** begin ROWS **

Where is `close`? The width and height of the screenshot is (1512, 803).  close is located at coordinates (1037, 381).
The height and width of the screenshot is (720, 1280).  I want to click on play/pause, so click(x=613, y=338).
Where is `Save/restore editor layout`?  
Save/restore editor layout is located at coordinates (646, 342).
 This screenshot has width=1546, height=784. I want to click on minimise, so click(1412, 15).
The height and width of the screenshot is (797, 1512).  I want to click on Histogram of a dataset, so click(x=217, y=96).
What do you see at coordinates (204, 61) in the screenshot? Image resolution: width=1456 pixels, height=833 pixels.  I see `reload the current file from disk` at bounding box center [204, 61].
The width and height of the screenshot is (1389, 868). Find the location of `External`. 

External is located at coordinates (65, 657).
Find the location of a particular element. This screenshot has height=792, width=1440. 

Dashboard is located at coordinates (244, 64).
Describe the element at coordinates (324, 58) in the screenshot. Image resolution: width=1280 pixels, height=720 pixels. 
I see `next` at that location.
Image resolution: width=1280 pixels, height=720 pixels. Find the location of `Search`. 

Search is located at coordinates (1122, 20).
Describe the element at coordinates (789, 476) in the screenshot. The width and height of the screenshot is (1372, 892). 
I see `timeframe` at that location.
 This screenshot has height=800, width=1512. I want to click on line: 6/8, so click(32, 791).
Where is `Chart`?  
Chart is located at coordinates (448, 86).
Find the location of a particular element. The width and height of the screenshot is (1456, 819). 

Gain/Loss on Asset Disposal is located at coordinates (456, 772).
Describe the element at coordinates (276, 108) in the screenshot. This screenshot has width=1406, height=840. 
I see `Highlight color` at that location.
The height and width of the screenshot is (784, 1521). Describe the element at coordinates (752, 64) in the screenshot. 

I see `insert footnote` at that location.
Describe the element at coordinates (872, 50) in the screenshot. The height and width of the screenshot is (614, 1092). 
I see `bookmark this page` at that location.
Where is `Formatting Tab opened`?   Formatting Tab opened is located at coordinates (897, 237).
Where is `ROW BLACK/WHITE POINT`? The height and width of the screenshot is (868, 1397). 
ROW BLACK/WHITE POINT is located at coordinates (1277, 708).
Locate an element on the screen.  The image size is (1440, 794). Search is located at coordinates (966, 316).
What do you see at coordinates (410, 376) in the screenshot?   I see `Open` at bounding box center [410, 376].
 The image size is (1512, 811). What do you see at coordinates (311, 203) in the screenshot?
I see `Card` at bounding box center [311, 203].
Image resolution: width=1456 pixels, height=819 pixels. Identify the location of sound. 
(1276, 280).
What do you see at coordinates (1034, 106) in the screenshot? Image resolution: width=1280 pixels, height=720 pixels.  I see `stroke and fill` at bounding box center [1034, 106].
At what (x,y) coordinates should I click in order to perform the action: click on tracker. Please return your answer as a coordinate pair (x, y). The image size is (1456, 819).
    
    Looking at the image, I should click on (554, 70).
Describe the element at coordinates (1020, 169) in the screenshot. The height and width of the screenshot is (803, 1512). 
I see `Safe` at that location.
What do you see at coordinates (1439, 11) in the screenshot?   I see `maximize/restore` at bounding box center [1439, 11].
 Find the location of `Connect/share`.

** end ROWS **

* TASK TO COMPLETE: Extract every line of the records above that contains the string "located", and list each one on its own line.

* OUTPUT:
Where is `close`? The width and height of the screenshot is (1512, 803).  close is located at coordinates (1037, 381).
Save/restore editor layout is located at coordinates (646, 342).
External is located at coordinates (65, 657).
Dashboard is located at coordinates (244, 64).
Search is located at coordinates (1122, 20).
Chart is located at coordinates (448, 86).
Gain/Loss on Asset Disposal is located at coordinates (456, 772).
Where is `Formatting Tab opened`?   Formatting Tab opened is located at coordinates (897, 237).
ROW BLACK/WHITE POINT is located at coordinates (1277, 708).
Locate an element on the screen.  The image size is (1440, 794). Search is located at coordinates (966, 316).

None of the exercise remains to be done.